As I wake upon the precipice of tomorrow, I find myself in a reflective mood. I’ve written so much about my training and plans to get me to this point, but haven’t spent nearly enough time on thanking the people who have been a part of the team to get me here.
The value of family is an interesting topic for me. My parents did what they could, but divorced when I was young. My older brother went off to college while I was still early in high school, and my little brother lived with our father during those years. While we couldn’t be more different in personality, belief systems, and fondness for pain and suffering in triathlon, it has been great to have my little brother in Seattle and back in my life these last few years. He and I didn’t get along as teenagers, and I was gone from home from age 17 onward. We never really got to know each other. He’s been a welcome addition to weekends at the house, and his nieces and nephew love him. More than anything, I find his random encouragement both surprising and endearing.
As incredibly self-serving as this might be, I want to thank this guy. This is me at 14. If someone had told my 4 foot 10 inch, 85 pound high school freshman self that someday I would be competing in Ironman races, I would have laughed. I always loved sports, and was allowed to participate on some teams I likely should not have been. Soccer and track were fine, because I was fast and tenacious. Football is another story. Yet, it is to football that I credit who I am today. It’s a story for another time, but when your varsity coaches assign the task of getting the kicker’s tee off the field post kick off, you know you are a scrub. That didn’t matter to me though. I just love football. The memory of being assigned that shit task hurts a lot less now than it did then, but I stuck with the game, and eventually had a confidence building breakthrough one Friday in October 1991. That’s a story for another time. But this guy, all braces and bones, learned about persistence and perseverance. No matter what happens, keep moving forward.

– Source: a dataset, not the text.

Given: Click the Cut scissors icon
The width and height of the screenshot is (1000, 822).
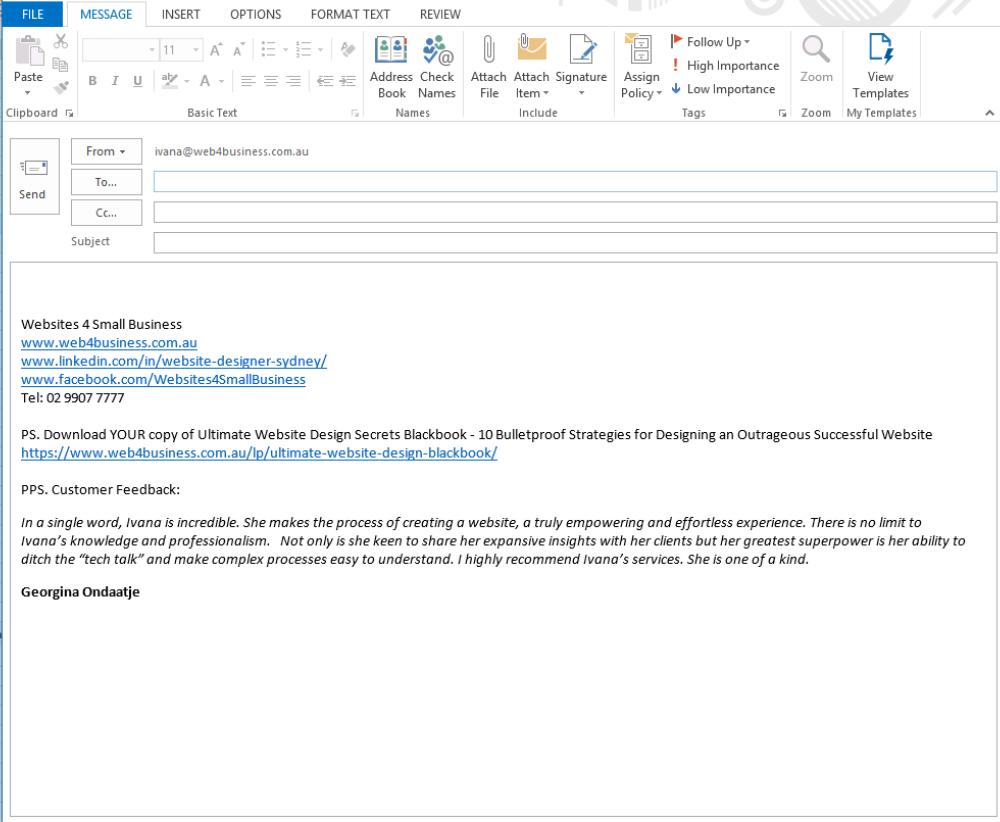Looking at the screenshot, I should tap(61, 41).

The Kid Bots. Having kids isn’t easy. Anyone with kids knows that. My lofty goal involves not screwing them up. They are incredibly caring, full of love, and I hope that they take away from all of the commitment and effort that daddy has put into this journey that if you set your goals, and do the work, success will follow. My oldest now comes out into the garage when I am on the trainer and greets me with a common phrase I use, “training is the essence of success.” Who knows what they will become in their lives, but I do hope that they see their father working hard to chase all of his dreams, and know that they too have it in them to do the same.

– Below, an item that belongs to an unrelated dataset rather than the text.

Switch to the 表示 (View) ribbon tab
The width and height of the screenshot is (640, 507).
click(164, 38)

Coach Ben. I came to you 18 months ago with a ridiculous dream. You were kind enough not to tell me to bugger off. You have seen me at my worst (364 days ago, but no one is counting), and you brought out amazing change in my life. I don’t believe I have ever been this healthy in my entire life, and I am staring at 40. I am running faster over distance than I have ever ran in my life, swimming faster, and riding very strong. This is only year two of a multi-year journey, and I still vow to punch my ticket to the 70.3 World Championships, but you have been the chief navigator on this journey. There are good coaches, and there are bad coaches. And there are great coaches. Good coaches get you to the good places, but great coaches get you out of the dark places. I’ve seen a few, and my neuroses continue to threaten to derail me at every turn, but you steer me clear of the rocks. For the first time in my racing career, I feel like I am here to race, not merely participate in an endurance event. I’m ready, and your plan got me here. I may not be one of your genetic freak athletes who have already qualified for Worlds. I am just an average guy, who only has so many hours to train, and I come to believe that anyone can achieve greatness, they just have to want it bad enough, be willing to work hard to get there, and find the right mentors to chart that journey.

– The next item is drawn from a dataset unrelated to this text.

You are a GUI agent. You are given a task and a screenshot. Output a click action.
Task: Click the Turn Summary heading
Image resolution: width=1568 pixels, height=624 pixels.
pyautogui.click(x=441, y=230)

What words can a man as lucky as I am put to paper about his wife? It’s been a long running joke, but anyone who meets us knows that my standards are obviously much higher than hers. When I almost died in 2011, you could have put your foot down and said “no more bikes.” You didn’t. You did the exact opposite, and in fact perfect, thing for me. You told me that I had to get back to the things I love and stop moping around the house. When the healing process was done, you were the one who suggested I get a coach so that I could get back to racing. You were the one who directed me to get back to my happy place. You are the one who has been there through all of this. You are the one who has had to manage this grumpy-as-can-be person when things were going wrong. You were the one who has provided the necessary support to allow me to pursue this most selfish of endeavors. You are the one who inspires me. You are the one who shares in my success, but supports me in my failures. You are the one. The one. One. I love you.
When all is said and done, I toe the line in about 25 hours. I feel ready, but I am also scared. Hard to say that out loud, but I am scared. Scared of what happened here last year. Scared of not meeting expectations. Scared that all of the hard work over the last year will go up in smoke with one bad race. Really hard to admit that. It would be even harder to handle if I didn’t have the the support team. All of you provide something different, and it matters…a lot. Thank you. See you at the finish line.